The next graphic offers a fast demonstration of making the OpenSearch Ingestion pipeline by way of the previous steps.
Confirm ingested knowledge within the goal OpenSearch Serverless assortment
After the pipeline is created and energetic, log in to OpenSearch Dashboards in your OpenSearch Serverless assortment and run the next command to checklist the indexes:
GET _cat/indices?v
The next graphic offers a fast demonstration of itemizing the indexes earlier than and after the pipeline turns into energetic.
Conclusion
On this submit, we noticed how OpenSearch Ingestion can ingest knowledge into an OpenSearch Serverless assortment with out the necessity to use the third-party options. With minimal knowledge producer configuration, it routinely ingested knowledge to the gathering. OSI additionally permits you to rework or reindex the info from ES7.x model earlier than ingestion to an OpenSearch Service area or OpenSearch Serverless assortment. OSI eliminates the necessity to provision, scale, or handle servers. AWS provides varied assets so that you can rapidly begin constructing pipelines utilizing OpenSearch Ingestion. You should use varied built-in pipeline integrations to rapidly ingest knowledge from Amazon DynamoDB, Amazon Managed Streaming for Apache Kafka (Amazon MSK), Amazon Safety Lake, Fluent Bit, and lots of extra.
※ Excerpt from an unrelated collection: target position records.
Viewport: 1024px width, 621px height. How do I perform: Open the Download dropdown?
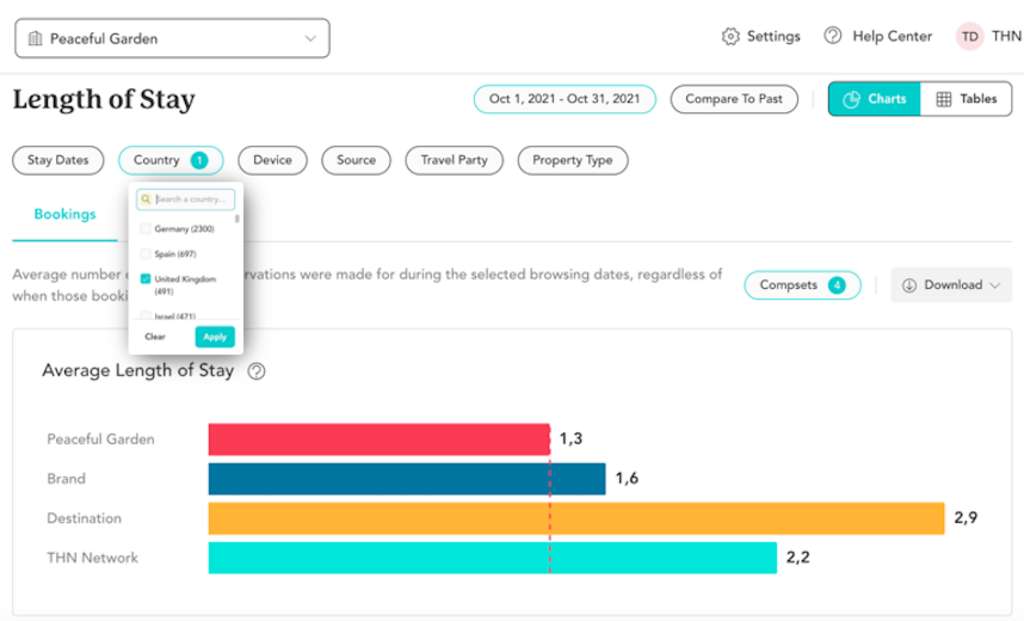[949, 285]
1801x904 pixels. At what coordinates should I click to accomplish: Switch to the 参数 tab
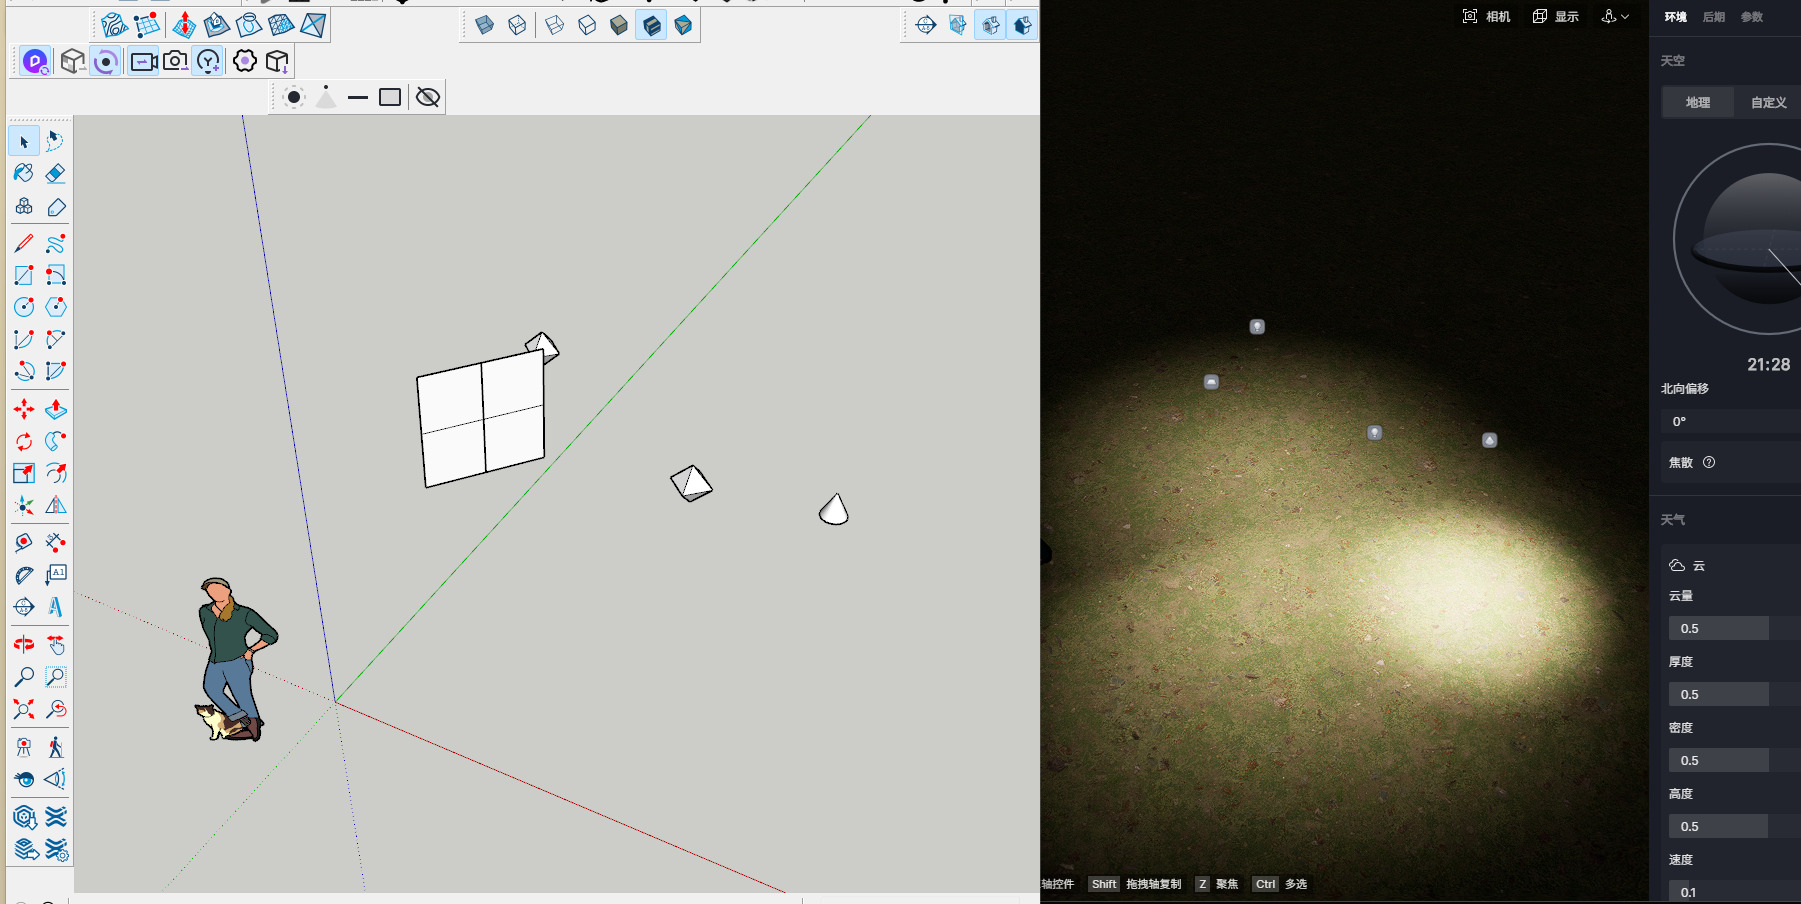(x=1752, y=17)
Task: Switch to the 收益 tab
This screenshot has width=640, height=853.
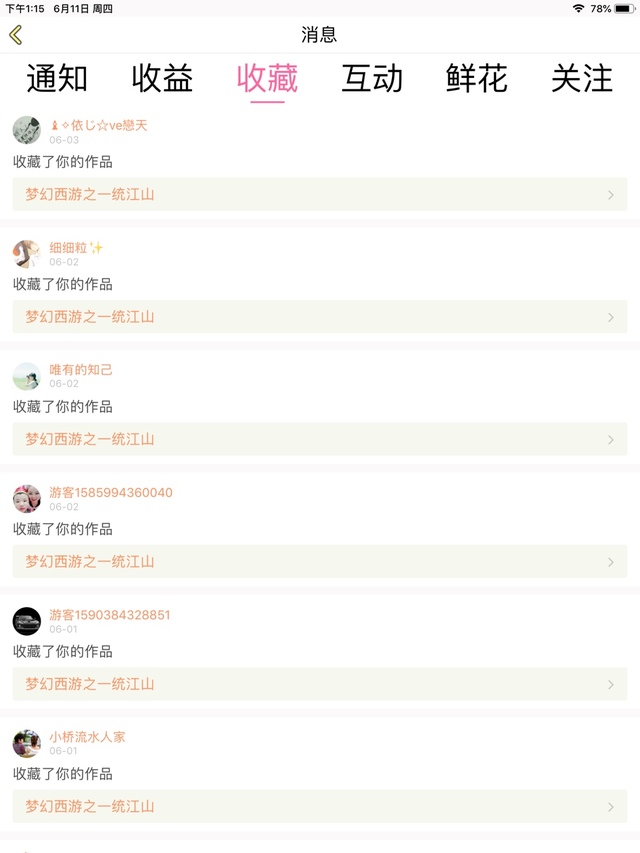Action: 162,79
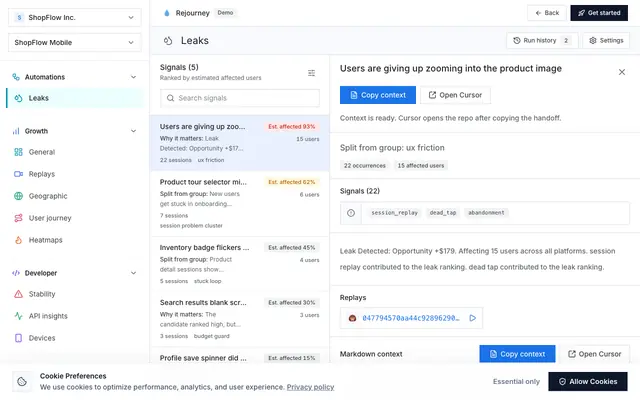Select the Product tour selector signal
The width and height of the screenshot is (640, 400).
(x=240, y=203)
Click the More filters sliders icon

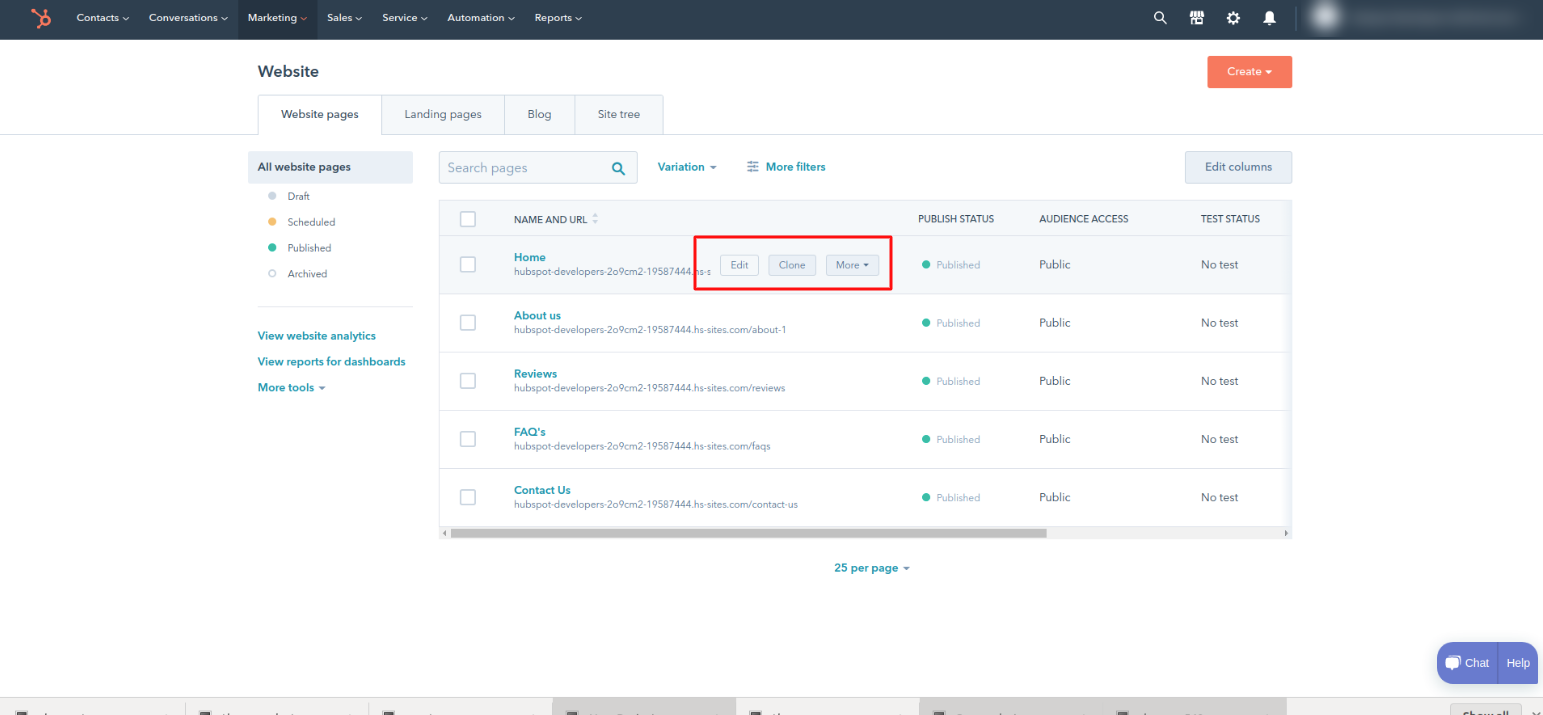(x=753, y=167)
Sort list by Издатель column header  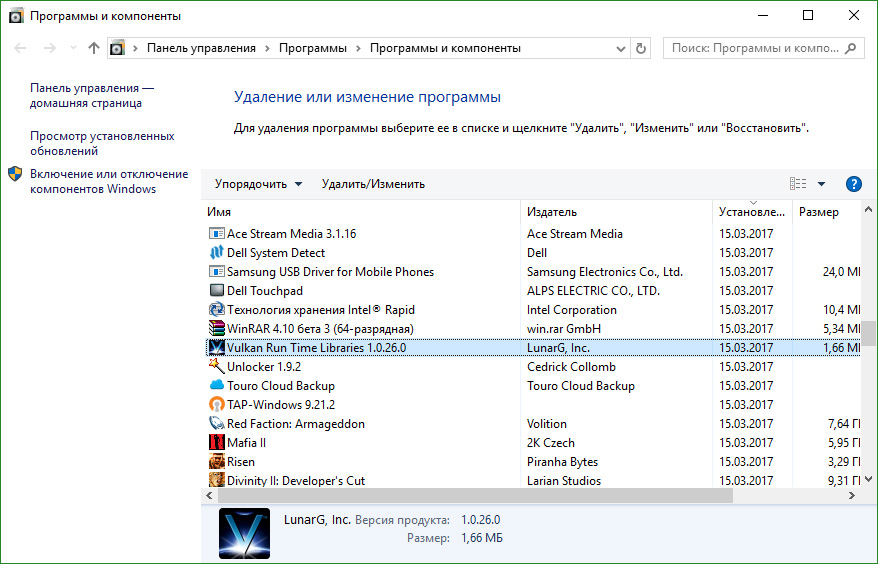coord(552,212)

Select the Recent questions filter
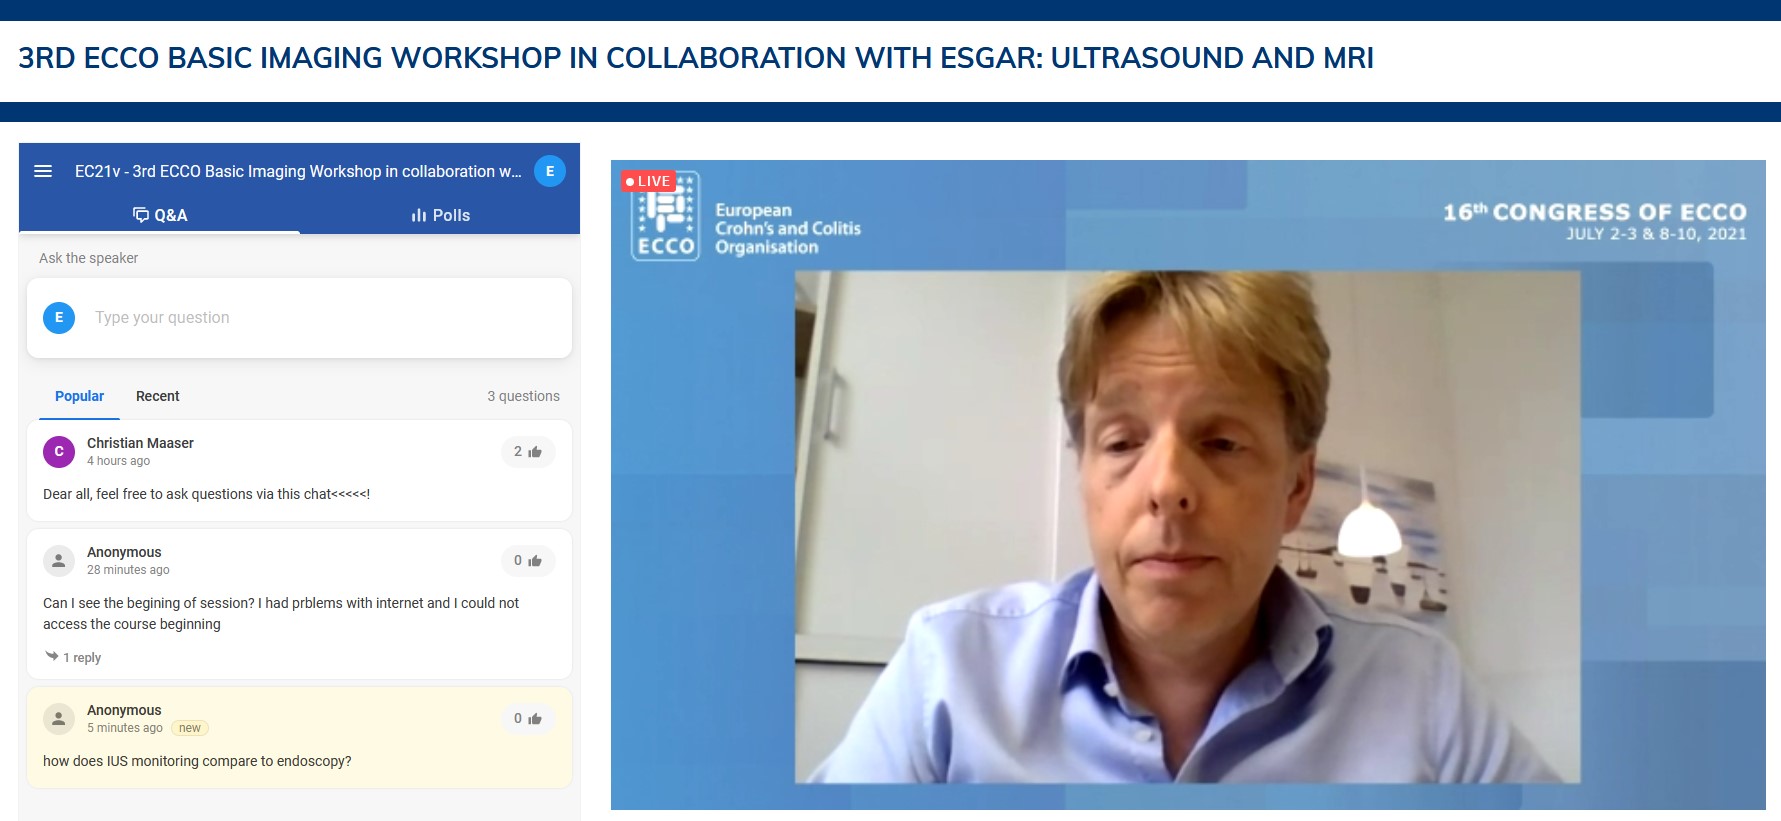(x=158, y=396)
The next OpenSearch Ingestion blueprints allow you to construct knowledge pipelines with minimal configuration adjustments.
Concerning the Authors
Muthu Pitchaimani is a Search Specialist with Amazon OpenSearch Service. He builds large-scale search functions and options. Muthu is within the matters of networking and safety, and is predicated out of Austin, Texas.
Prashant Agrawal is a Sr. Search Specialist Options Architect with Amazon OpenSearch Service. He works carefully with clients to assist them migrate their workloads to the cloud and helps present clients fine-tune their clusters to attain higher efficiency and save on value. Earlier than becoming a member of AWS, he helped varied clients use OpenSearch and Elasticsearch for his or her search and log analytics use instances. When not working, you’ll find him touring and exploring new locations. Briefly, he likes doing Eat → Journey → Repeat.
Rahul Sharma is a Technical Account Supervisor at Amazon Net Companies. He’s passionate concerning the knowledge applied sciences that assist leverage knowledge as a strategic asset and is predicated out of NY city, New York.